* _Passage shown_

◇ ◇ ◇ ◇ ◇

# Solid core door! What's it good for?



## MT_Stringer (Jul 21, 2009)

Like the title says, I found a guy with three solid core commercial doors he wants to give away. They are 3×9 footers.

I plan to make a workbench out of part of one.

My question is what can I do with the others? I don't want to be greedy but if I can recycle them, I will most likely bring all three home. I called a friend to ask if he wants one, but haven't heard back from him.

I have at my disposal a 10 inch table saw, planer, and a skill saw that I can use to cut them into smaller pieces. Space in my garage is limited so ripping them into 12 inch wide widths might be a good option. Or…

So, a little brainstorming if you don't mind…

Solid core doors…what are they good for?


----------



## ClintSearl (Dec 8, 2011)

I made a desk top out of one about 25 years ago. It's still in use.


----------



## donwilwol (May 16, 2011)

glue 2 or 3 together to make a heavier and thicker work bench.


----------



## MT_Stringer (Jul 21, 2009)

I have no idea what type of wood the doors are constructed out of.
Is it fair to say the inner portion of the door will be pine of some sorts? I guess what concerns me is I will wind up with something that is of no use if I cut it up.

◇ ◇ ◇ ◇ ◇

Collected data
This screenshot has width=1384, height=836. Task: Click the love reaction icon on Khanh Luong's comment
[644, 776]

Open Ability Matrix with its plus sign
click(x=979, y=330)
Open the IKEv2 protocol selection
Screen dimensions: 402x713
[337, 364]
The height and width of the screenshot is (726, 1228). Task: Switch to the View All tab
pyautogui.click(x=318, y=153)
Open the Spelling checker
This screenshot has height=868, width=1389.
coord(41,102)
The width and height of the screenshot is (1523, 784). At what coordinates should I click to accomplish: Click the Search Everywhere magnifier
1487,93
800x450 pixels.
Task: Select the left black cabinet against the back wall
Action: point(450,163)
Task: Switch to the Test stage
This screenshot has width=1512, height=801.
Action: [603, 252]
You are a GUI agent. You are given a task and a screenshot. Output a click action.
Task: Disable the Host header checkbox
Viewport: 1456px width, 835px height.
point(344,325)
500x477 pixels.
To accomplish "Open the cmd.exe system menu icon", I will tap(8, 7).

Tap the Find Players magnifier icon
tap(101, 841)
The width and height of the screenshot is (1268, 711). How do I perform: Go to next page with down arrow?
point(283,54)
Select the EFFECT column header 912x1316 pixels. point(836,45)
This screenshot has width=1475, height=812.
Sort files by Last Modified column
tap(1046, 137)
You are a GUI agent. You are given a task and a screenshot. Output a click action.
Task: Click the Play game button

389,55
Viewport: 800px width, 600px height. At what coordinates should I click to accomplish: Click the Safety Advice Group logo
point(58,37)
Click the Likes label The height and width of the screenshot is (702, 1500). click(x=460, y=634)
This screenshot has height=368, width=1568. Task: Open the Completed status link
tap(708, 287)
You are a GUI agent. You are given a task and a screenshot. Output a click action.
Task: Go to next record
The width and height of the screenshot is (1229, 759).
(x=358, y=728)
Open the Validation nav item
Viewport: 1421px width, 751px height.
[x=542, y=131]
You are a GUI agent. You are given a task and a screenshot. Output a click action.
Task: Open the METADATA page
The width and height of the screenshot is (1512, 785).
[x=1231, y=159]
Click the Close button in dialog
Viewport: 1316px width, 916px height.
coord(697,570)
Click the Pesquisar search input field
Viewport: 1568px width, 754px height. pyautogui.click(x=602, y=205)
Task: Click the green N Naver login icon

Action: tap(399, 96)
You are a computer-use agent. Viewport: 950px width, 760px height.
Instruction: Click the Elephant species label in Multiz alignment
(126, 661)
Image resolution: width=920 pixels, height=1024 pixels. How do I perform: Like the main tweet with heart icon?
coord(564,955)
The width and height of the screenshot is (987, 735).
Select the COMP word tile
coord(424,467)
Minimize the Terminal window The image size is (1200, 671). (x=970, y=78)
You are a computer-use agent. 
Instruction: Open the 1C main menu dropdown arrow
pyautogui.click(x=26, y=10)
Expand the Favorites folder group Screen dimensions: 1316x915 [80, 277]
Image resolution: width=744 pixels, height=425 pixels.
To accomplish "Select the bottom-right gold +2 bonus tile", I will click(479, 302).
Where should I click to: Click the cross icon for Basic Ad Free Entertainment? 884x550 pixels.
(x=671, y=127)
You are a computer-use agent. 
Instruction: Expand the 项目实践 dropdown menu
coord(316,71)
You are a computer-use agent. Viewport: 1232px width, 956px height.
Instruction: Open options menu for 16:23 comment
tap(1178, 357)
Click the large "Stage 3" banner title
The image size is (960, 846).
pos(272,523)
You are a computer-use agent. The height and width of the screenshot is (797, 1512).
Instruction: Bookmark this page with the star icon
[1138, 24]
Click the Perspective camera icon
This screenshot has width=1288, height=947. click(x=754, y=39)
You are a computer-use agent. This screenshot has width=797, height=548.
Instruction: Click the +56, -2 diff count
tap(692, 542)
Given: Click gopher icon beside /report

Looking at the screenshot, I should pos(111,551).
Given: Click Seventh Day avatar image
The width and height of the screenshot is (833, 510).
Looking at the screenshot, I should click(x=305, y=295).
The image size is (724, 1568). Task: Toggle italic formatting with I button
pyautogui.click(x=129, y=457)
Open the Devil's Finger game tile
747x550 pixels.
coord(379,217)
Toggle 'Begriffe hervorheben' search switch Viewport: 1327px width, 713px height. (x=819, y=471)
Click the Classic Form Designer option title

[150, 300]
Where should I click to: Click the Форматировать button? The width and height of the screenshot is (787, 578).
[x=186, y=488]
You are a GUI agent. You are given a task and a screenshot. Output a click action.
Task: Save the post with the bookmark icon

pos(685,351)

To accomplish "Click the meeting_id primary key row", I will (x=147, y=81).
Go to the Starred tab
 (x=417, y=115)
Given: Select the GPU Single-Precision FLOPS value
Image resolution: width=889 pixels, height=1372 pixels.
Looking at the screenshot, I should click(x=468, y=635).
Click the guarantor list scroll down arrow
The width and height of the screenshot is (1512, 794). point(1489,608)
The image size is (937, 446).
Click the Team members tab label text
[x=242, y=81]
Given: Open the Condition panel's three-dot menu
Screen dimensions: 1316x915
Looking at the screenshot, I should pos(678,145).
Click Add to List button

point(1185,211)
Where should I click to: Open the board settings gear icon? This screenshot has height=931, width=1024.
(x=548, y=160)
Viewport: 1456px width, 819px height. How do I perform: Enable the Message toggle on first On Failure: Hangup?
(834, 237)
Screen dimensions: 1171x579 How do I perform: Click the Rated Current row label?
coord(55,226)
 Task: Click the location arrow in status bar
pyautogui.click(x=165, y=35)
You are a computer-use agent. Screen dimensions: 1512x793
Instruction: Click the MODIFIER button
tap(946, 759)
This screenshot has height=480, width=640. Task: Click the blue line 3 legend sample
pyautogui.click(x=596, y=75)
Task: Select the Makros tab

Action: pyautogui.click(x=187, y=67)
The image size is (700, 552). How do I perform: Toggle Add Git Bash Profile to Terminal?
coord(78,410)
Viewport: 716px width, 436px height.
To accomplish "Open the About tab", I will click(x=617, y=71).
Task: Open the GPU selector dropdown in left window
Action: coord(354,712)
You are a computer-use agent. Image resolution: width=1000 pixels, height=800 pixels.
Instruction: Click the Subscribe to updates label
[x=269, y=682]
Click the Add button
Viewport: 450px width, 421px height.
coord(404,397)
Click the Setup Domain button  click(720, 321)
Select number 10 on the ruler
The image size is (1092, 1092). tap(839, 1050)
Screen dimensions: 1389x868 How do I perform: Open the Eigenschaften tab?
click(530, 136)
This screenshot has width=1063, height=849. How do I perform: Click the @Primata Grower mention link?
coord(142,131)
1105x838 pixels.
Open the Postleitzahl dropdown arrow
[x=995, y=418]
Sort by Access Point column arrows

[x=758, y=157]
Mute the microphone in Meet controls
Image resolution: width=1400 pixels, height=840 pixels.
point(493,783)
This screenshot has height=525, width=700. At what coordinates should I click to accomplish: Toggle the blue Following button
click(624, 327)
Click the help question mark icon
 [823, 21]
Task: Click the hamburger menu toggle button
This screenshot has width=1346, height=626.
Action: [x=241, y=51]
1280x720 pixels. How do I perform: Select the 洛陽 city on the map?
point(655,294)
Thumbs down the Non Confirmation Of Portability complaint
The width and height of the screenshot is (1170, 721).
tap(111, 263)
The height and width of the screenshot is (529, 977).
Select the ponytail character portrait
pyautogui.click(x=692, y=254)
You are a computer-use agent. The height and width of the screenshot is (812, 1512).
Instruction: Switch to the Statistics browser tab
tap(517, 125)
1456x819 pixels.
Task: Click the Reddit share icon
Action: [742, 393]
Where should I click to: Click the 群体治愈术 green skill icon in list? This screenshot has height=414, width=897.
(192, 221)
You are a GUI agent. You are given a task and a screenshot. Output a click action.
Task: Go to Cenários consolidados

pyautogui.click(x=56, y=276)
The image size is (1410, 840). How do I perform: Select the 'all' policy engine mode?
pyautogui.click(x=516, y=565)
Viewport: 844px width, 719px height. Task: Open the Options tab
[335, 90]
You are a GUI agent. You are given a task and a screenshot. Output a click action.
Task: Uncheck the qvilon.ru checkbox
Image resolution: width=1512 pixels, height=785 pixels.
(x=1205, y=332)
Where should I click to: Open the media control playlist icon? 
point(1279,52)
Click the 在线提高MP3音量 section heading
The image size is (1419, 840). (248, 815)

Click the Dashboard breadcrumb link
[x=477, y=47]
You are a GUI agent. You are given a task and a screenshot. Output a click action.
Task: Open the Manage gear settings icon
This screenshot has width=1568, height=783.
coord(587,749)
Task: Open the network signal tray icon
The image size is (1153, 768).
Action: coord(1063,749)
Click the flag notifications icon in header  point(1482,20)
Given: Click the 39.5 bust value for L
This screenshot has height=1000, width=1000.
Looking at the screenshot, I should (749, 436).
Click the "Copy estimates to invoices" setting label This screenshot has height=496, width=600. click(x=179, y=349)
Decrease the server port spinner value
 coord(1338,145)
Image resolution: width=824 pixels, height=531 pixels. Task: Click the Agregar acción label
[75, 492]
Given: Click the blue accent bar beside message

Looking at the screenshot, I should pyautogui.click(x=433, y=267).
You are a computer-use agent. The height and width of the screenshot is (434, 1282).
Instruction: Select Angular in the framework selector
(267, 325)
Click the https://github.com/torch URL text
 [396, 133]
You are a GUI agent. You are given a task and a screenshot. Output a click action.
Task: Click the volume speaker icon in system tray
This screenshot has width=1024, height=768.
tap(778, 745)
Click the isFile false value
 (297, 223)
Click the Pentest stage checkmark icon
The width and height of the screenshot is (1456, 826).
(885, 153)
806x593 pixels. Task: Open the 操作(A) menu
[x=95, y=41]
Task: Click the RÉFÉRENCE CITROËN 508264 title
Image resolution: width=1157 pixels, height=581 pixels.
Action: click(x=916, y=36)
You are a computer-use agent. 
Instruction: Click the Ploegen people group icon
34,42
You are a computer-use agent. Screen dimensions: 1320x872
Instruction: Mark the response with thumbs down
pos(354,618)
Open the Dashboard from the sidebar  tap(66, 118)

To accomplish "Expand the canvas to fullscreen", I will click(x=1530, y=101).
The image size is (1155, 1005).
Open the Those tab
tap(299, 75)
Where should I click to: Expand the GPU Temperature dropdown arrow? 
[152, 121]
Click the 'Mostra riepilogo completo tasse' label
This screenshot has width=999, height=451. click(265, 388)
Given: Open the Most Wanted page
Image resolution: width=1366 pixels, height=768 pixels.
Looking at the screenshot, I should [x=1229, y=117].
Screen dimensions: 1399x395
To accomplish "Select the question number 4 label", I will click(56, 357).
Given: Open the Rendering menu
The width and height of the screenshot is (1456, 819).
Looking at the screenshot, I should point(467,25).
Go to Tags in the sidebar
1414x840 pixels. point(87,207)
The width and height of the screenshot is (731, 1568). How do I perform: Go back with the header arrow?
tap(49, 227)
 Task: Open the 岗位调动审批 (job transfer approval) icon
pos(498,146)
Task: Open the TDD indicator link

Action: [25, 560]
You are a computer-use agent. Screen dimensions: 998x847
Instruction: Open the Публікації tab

◇ ◇ ◇ ◇ ◇

* _Actions to take_
a) From the solid core door thread, list the tools MT_Stringer says are available for cutting the doors.
b) Pick up the solid core door thread after its last post and continue it.

* _Answers to each task_
a)
10 inch table saw
planer
skill saw

b)
Guess I will find out tomorrow. I am thinking about taking my saw and rough cut one door that I will use for the work bench so I can see what's inside.


----------



## donwilwol (May 16, 2011)

some of the solid core doors are still veneered, so you may not know whats inside. Worst case is you'd have to edge it like you would plywood.

Edit: Commercial doors especially (talking about veneered)


----------



## adaughhetee (Jan 20, 2011)

Router table top? Table saw out-feed?


----------



## Vrtigo1 (Mar 18, 2010)

I used two to create work surfaces and that has worked out really well. One thing I would be wary of is planing them. I have always gone by the saying unless its solid wood it doesn't go through the jointer or planer but maybe someone will correct me on this.


----------



## Gene01 (Jan 5, 2009)

Work tables and benches and desk tops are what I've used them for. Mine were all cored with MDF. Heavy!!!!
Another idea would be to make an assembly table and set of assembly rails.


----------



## joebloe (Feb 13, 2012)

Some solid core doors the core is partical board.If you cut them you will need to cap them off and seal .


----------



## LeeBarker (Aug 6, 2010)

"Solid core door" is a little misleading. It means no big air spaces. (Some hollow core doors are eggcrate construction and the "crate" part is corrugated paper.) A solid core door, heavy like you can imagine it is solid wood, may well be particle board. I have seen some where the particle board is way less dense in the middle but typical close to the surface.

Think what doors are designed to do: Stay flat and true. They don't have to have any particular stiffness past that requirement. Therefore, spanning a couple of file cabinets, they're great. Work bench top supported by a framework, super. Shelves, not as worthy as their thickness would suggest.

Still, if you take them home, you cannot be accused of hoarding. They have uses. I have some doors that surround my compressor, as noise abatement. (Hollow core; I'm no Charles Atlas.) Another one is the tabletop on which my vacuum bag lives.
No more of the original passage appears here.